* [Exercise goal]
Any image in the records should be left out; output everything else exactly.

####################

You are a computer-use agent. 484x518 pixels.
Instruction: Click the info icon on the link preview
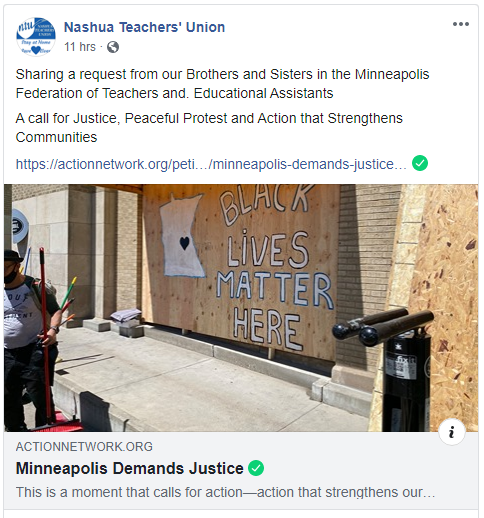point(452,432)
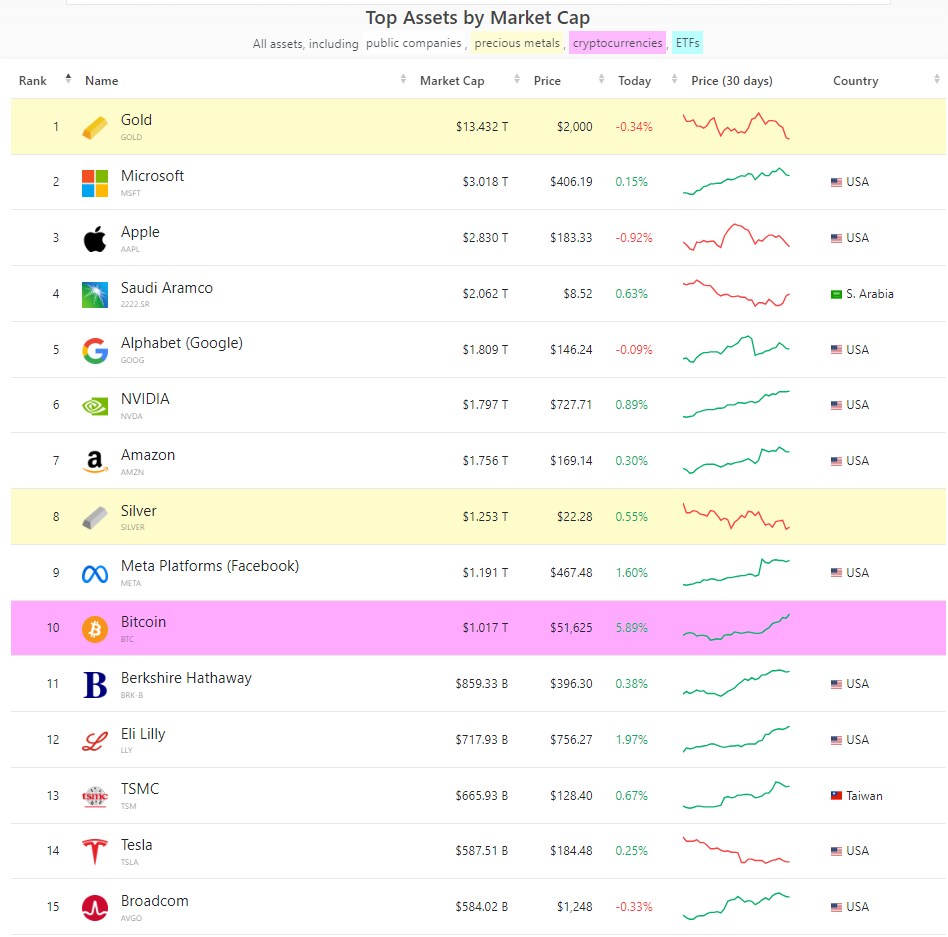The height and width of the screenshot is (937, 948).
Task: Click the Microsoft logo icon
Action: click(x=95, y=183)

####################

* [Your response]
You are a computer-use agent. 484x518 pixels.
Instruction: Click the info icon on the link preview
point(452,432)
The height and width of the screenshot is (937, 948).
Task: Click the Microsoft logo icon
Action: click(x=95, y=183)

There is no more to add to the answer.